▶ _EXERCISE OBJECTIVE_
Retype the lines from the start of the entries through the line containing "This screenshot has", both included, without changing anything.

**** SOURCE DATA

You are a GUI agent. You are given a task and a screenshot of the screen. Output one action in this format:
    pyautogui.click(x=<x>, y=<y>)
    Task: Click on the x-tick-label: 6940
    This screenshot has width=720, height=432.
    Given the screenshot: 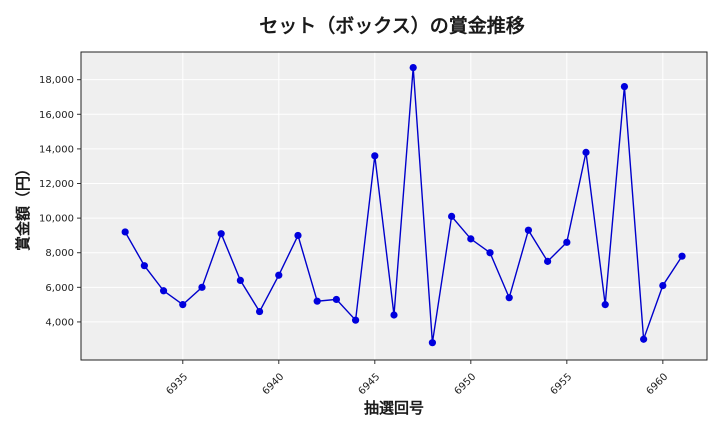 What is the action you would take?
    pyautogui.click(x=274, y=384)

********

▶ _FINISHED TASK_
You are a GUI agent. You are given a task and a screenshot of the screen. Output one action in this format:
    pyautogui.click(x=<x>, y=<y>)
    Task: Click on the x-tick-label: 6940
    This screenshot has width=720, height=432.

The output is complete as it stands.